--- Data extracts Enclosed Below ---

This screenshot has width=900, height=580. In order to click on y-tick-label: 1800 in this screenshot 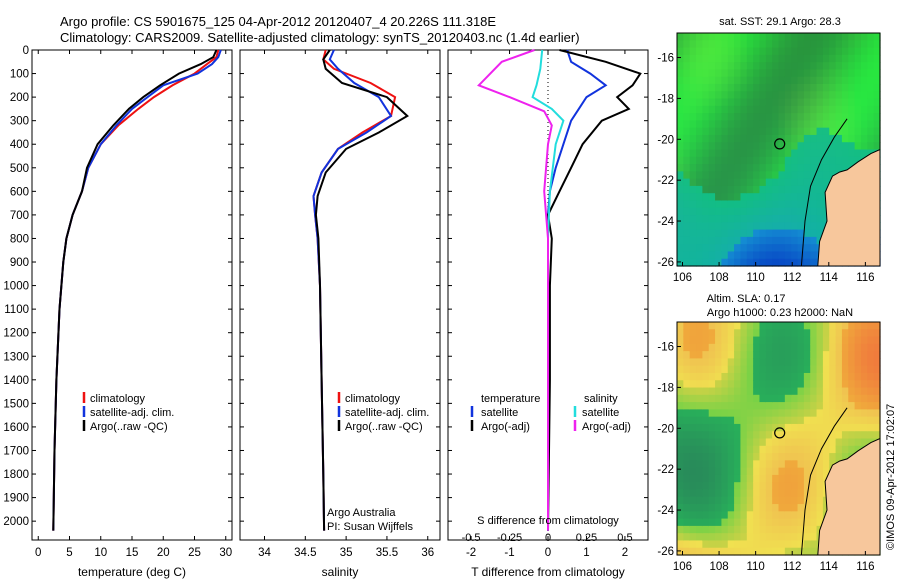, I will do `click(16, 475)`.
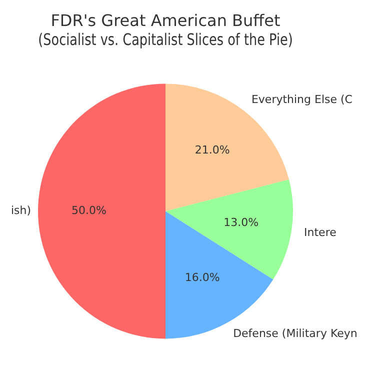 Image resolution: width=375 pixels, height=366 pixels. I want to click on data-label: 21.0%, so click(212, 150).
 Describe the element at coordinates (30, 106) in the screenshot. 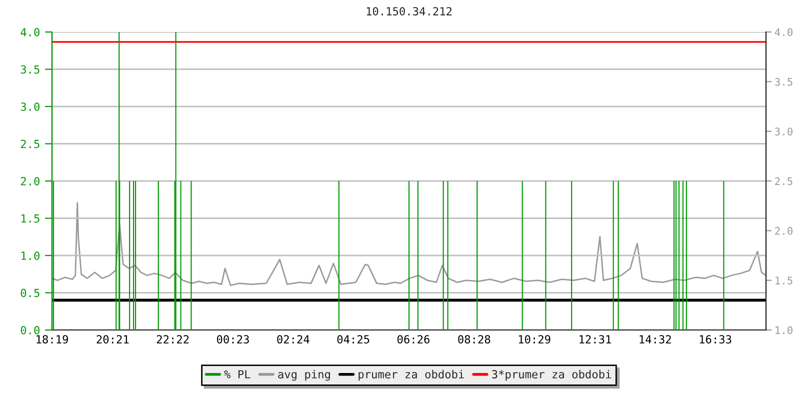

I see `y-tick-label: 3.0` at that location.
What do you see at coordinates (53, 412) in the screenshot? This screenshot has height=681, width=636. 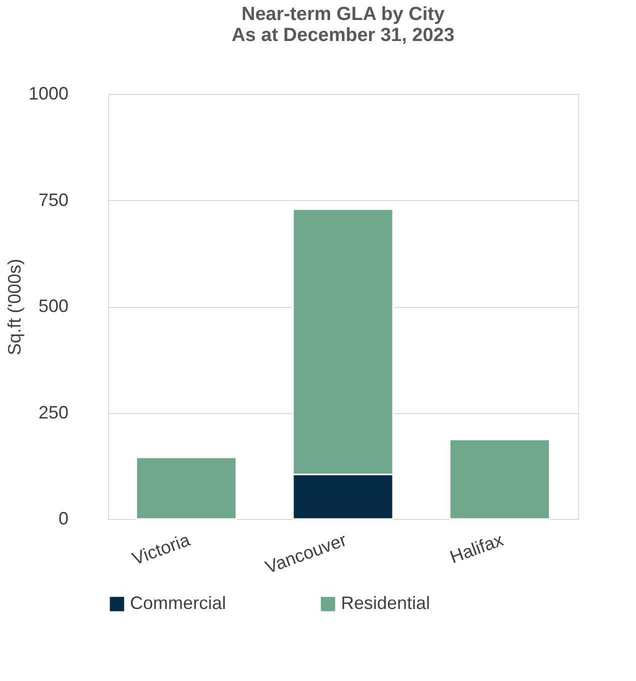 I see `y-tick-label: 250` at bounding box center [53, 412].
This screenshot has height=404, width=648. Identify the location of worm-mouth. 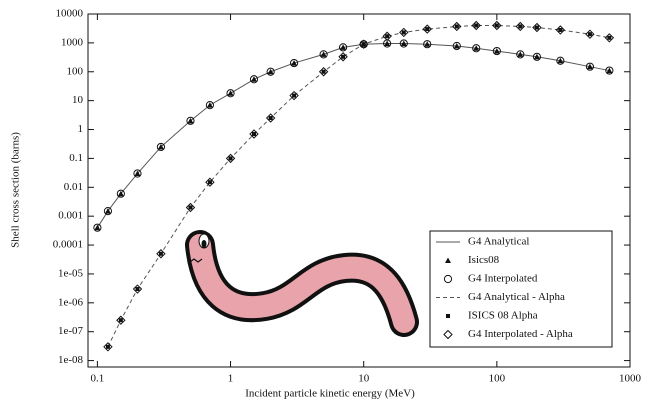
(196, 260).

--- End of Enclosed Data extracts ---

_Exercise goal_:
Arrange the lines of the material, from the line containing "This screenshot has height=404, width=648." through the end of the material, as a Markdown table with the columns Row and Line, numbering each row and skipping any blank lines. Leave the pictures out of the table.

_Solution_:
| Row | Line |
|---|---|
| 1 | This screenshot has height=404, width=648. Identify the location of worm-mouth.  |
| 2 | (196, 260). |